Playing golf for a good cause

Pro golfers come to Columbia to aid Rainbow House children’s shelter.
Tuesday, August 5, 2003 | 12:00 a.m. CDT; updated 11:44 a.m. CDT, Monday, July 21, 2008

For PGA professional Trevor Dodds, Monday’s Stan Utley Rainbow House Classic was worth a 30-hour trip.

Dodds, from St. Louis, was one of 13 professionals who participated in the event Monday at the Country Club of Missouri. He said he came back to St. Louis on Sunday from Namibia, Africa, where his parents live. Dodds won the 2001 BUY.COM Virginia Beach Open.

The proceeds from the tournament will be donated to Rainbow House, an emergency shelter for abused and neglected children in Columbia. Stan Utley, an All American golfer at Missouri in 1983 and 1984, hosts the event. He said he is expecting this year’s tournament to raise more than $100,000.

“I am proud to be part of the event,” Dodds said. “I like this event because it’s more about the kids.”

In the junior clinic, the main event of the classic, about 150 children received lessons from professionals. Conor Raetz, 10, of Columbia, participated for the fourth time. He said he likes the clinic and that he feels he can improve after a lesson from PGA professional Jay Delsing.

“I think I’m going to be back here next year too,” Raetz said.

Delsing, from St. Louis, has known Utley for more than 30 years and is one of the most frequent supporters of the event. He said the clinic is a positive influence on children.

“It’s very important to look toward the next generation of golfers,” Delsing said. “If you can get kids interested in the game and to focus more on golf, it might help them stay out of trouble.”

Delsing will compete in the 2003 Omaha Classic as the defending champion.

After the clinic, professionals were divided into four teams to compete in a five-hole skins game. Unlike PGA tournaments where ropes keep fans off the course, the classic gave spectators a chance to get close enough to listen and talk to professionals. A team of Utley, Delsing and Jay Haas, from Belleville Ill., won the skins game.

Frank Moore of Columbia, who has watched the classic every year, said he is a big fan of Haas because he saw Haas win his first professional title at the 1976 Missouri Open at the Country Club of Missouri.

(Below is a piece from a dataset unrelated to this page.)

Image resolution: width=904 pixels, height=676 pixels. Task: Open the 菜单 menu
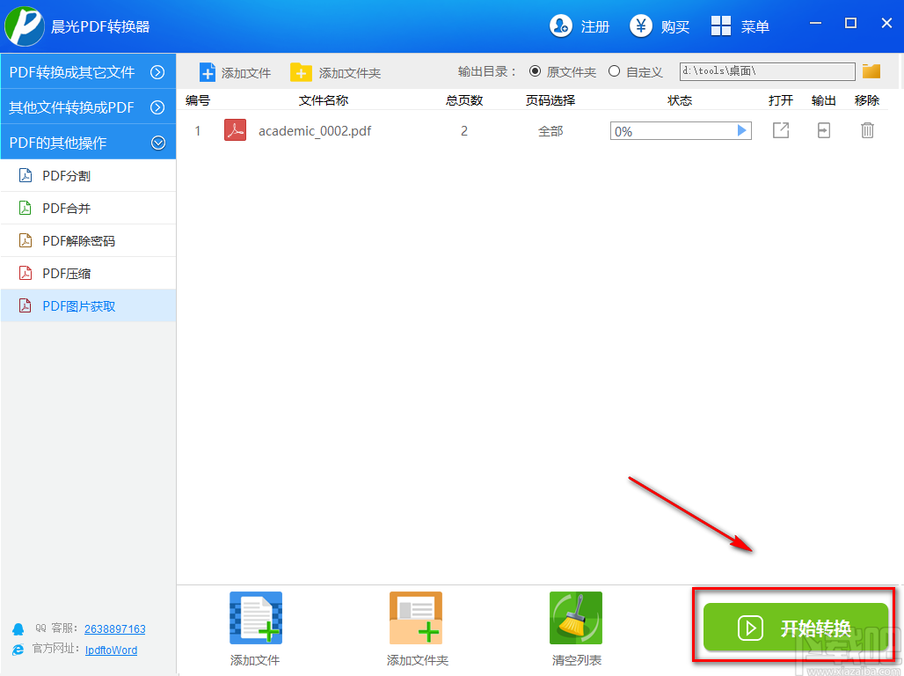tap(740, 26)
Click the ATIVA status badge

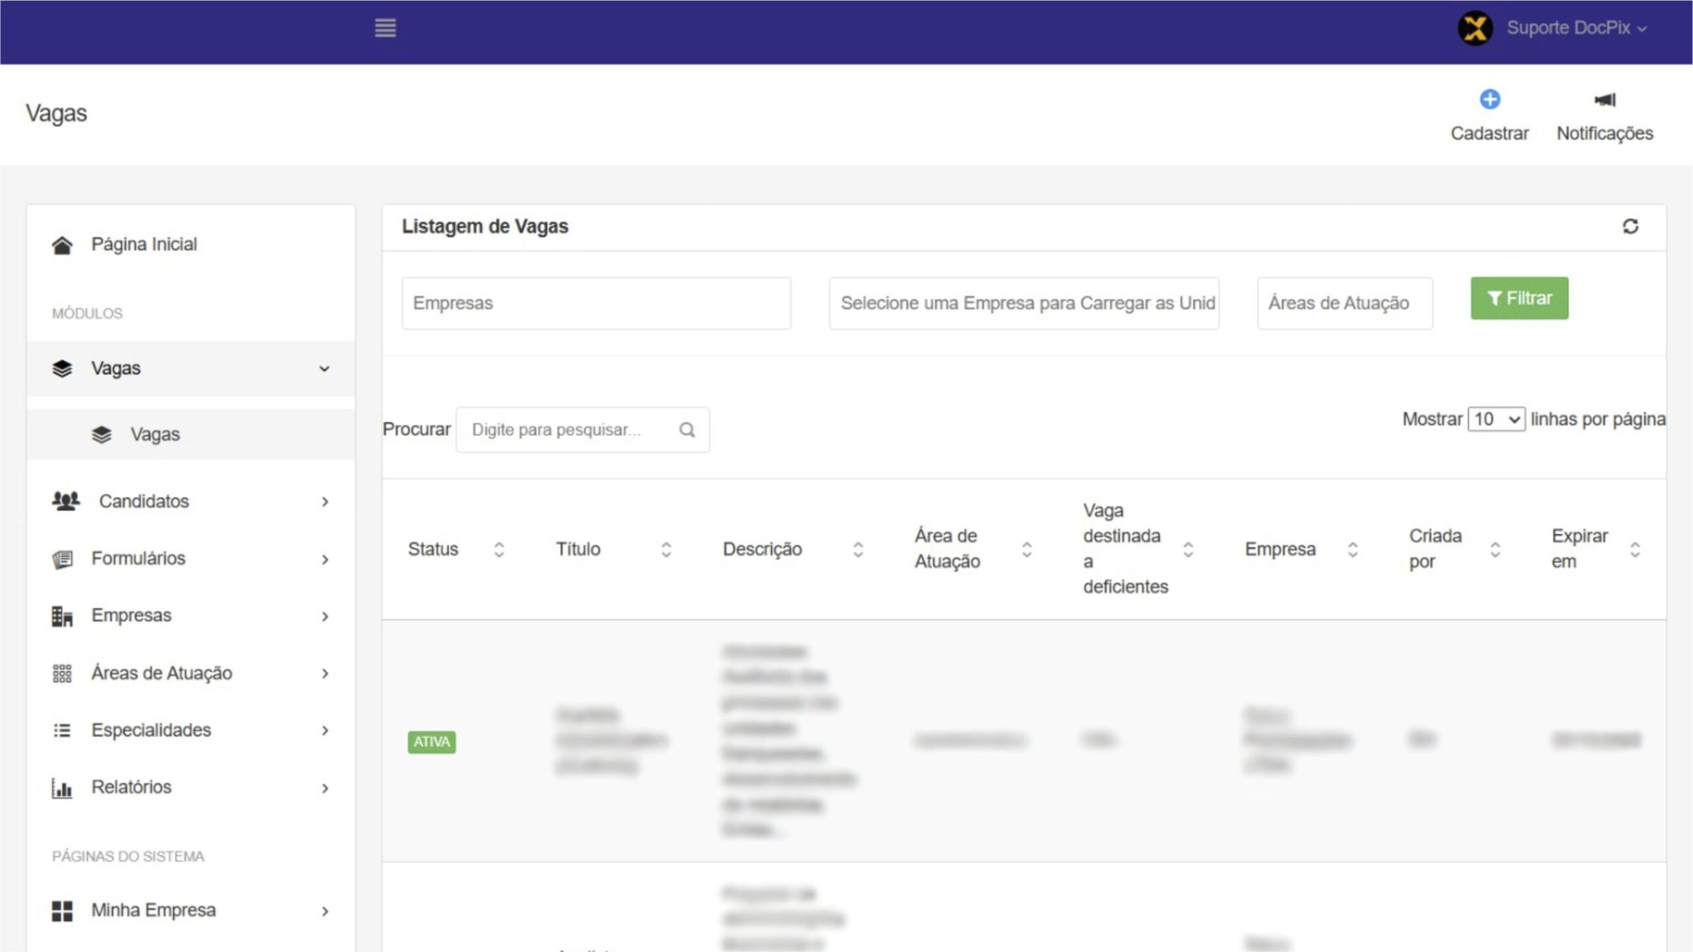point(431,742)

“I won’t miss a opportunity to see him,” Moore said.

Haas ranked 11th on the PGA 2003 money list.

Earlier in the day, 56 amateurs paid $1,500 each to play 13 holes with two professionals. Art Evans of Columbia went to the course with Rob Akins and Ben Crane. Akins is a professional golf teacher who taught 2001 PGA Champion David Toms. Crane is the winner of the 2003 BellSouth Classic.

“That was amazing how far they can hit the ball,” Evans said.